One of the individuals Hoddle has been able to work with is Steve Martin, a soldier who lost both of legs on duty in Afghanistan.
“Steve is really special to me, one of my favorite soldiers I’ve worked with easily,” said Hoddle. “Seeing what he’s done, and seeing what he continues to do is special. We plan on running the Seattle Rock & Roll Half Marathon together in June. He’s just got a great heart. He represents what is great about this country.”
Another lifelong friend of Hoddle’s is Volpentest, one of the most accomplished Paralympians in history. Hoddle began working with Volpentest in the mid-1990s following the “original blade runners” appearance on a television special. After finding out that Volpentest (who was born without hands or feet), already an Olympic champion in the 100 and 200 meter races in the 1992 Barcelona Olympics, lived in Edmonds, Tony reached out to the champion with some training techniques. A bond formed through countless training sessions, and Hoddle would eventually cross paths with a presidential candidate.
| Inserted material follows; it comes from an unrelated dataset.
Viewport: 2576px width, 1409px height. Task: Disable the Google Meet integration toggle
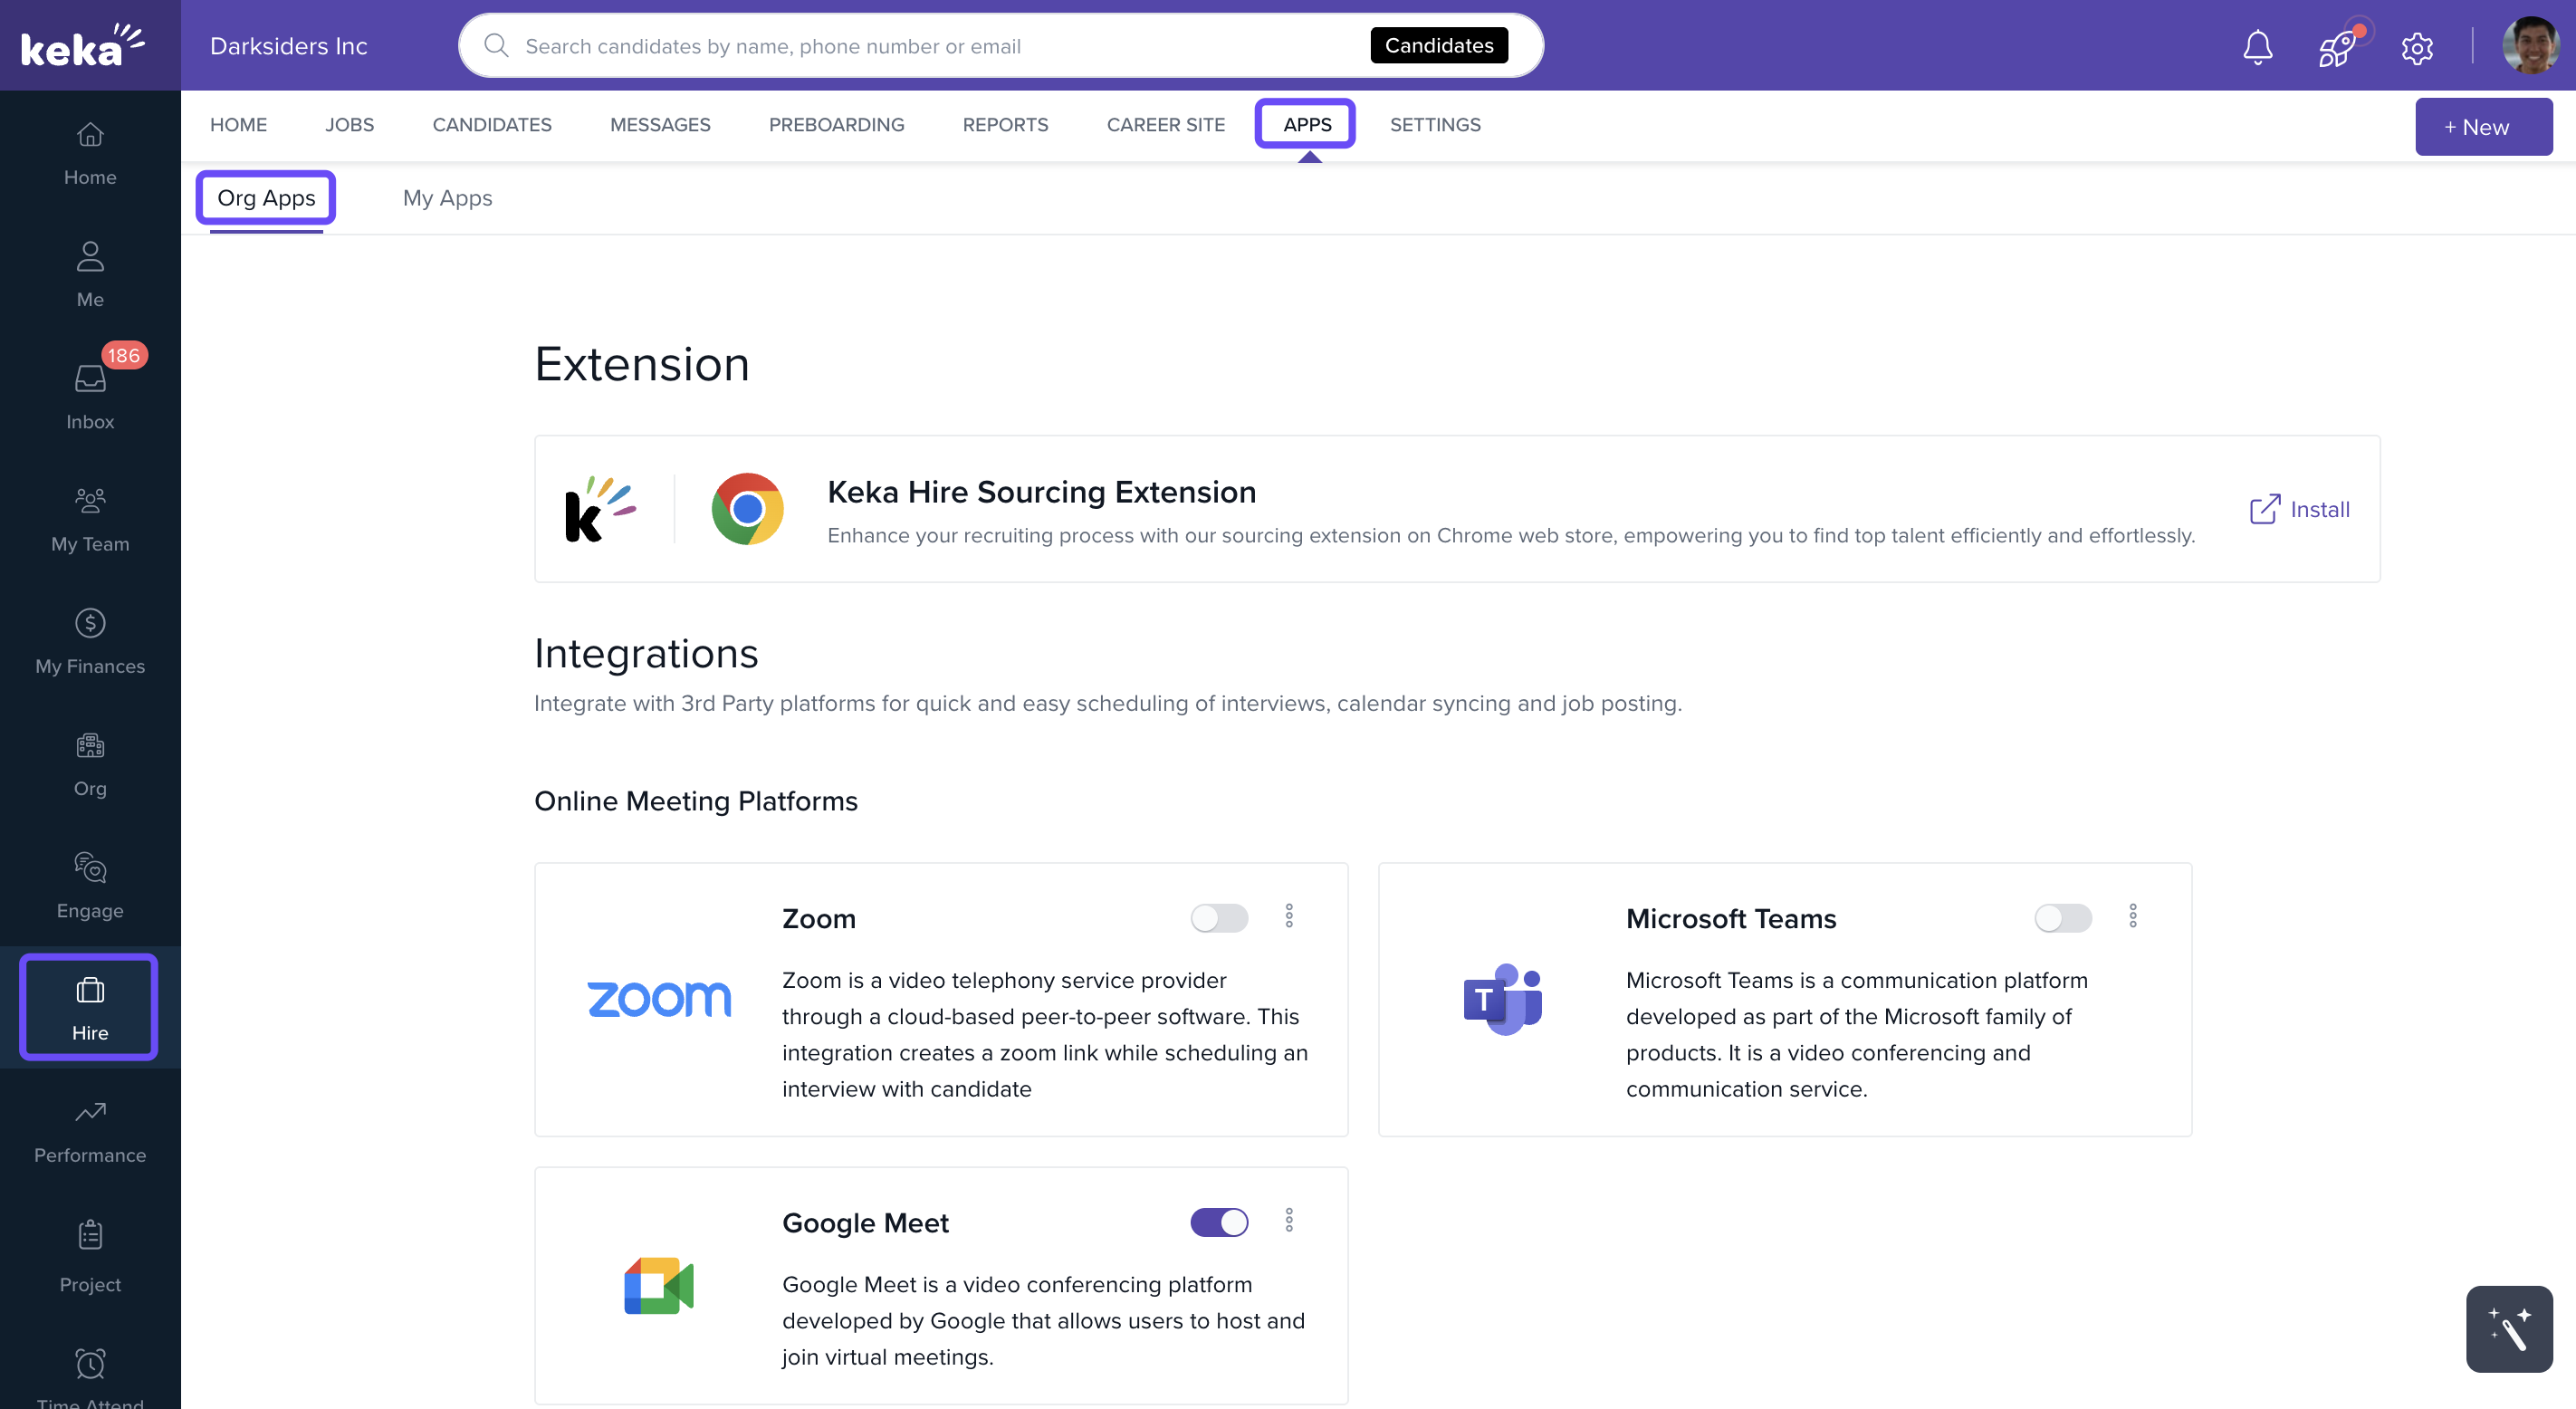[x=1218, y=1221]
“When I first talked to him on the phone, I told him ‘don’t hang up, that this is what I do,’ and that I could teach him a few things,” Hoddle said. “We immediately hit it off and remained in contact for several months. At that point, he wasn’t really competing consistently, and the 1996 games were not in the plan. I asked him about a comeback and finally he said yes and that he wanted me to coach him.”
Hoddle met with the runner’s agent and realized that Volpentest wanted to pay for the training. Backing Volpentest training was Texas billionaire (and independent presidential candidate in the 1996 election) H.R. Perot. After a background check by Perot, Hoddle was cleared to train Volpentest, who would eventually go on to set the record in both the 100 and 200 meters at the Paralympic games in Atlanta.
It was initially working with Volpentest that gave Hoddle the inspiration to work with soldiers.
“I found out that this was my calling and what I enjoy doing,” said Hoddle who uses the South Sound Champions Center in Tumwater as a training facility. “With a guy like Tony, that was the ultimate, just the ultimate competitor and athlete, and that mental edge, that ability to kick up his focus in front of crowds of 60,000-100,000 people, that’s what separates him.”
Where did Hoddle obtain the morals that help guide him to connect to others through hope?
“I would say my grandfather and my dad,” said Hoddle. “I looked up to them, just their approach to life and their relationships with others.”
While public speaking is a common fear, it’s certainly not for Hoddle. He can remember from a young age his ability to perform in front of others.
“I remember one time my mom talking about me being at a restaurant, and the juke box came on and it was just time for me to perform and stand up on the chair,” Hoddle said. “I guess it just went from there.”
Having spoken to businesses, schools, collegiate athletic teams, and of course, wounded veterans all across the country, Hoddle has seen the bright spots and inspired hope to those in need of it.
“Everyone desires to be better. Whether I’m talking to world class athletes, at a business, a church function, or at South Sound Champions, everyone wants to be better,” Hoddle said. “You’ve got to build that relationship and they have to know you care. When I work with soldiers, I learn about their family, their background, and just how to connect with them. When you go through personal loss or loss of a loved one, you need someone to connect with you, to form that caring relationship.”
“I always say, people don’t care about how much you know until they know how much you care,” Hoddle continued. “I’ve met every type of person, but then, you meet someone new who inspires you – someone like Tony, then Steve. I’m very anxious to see who I come across, who will inspire me and who will I inspire.”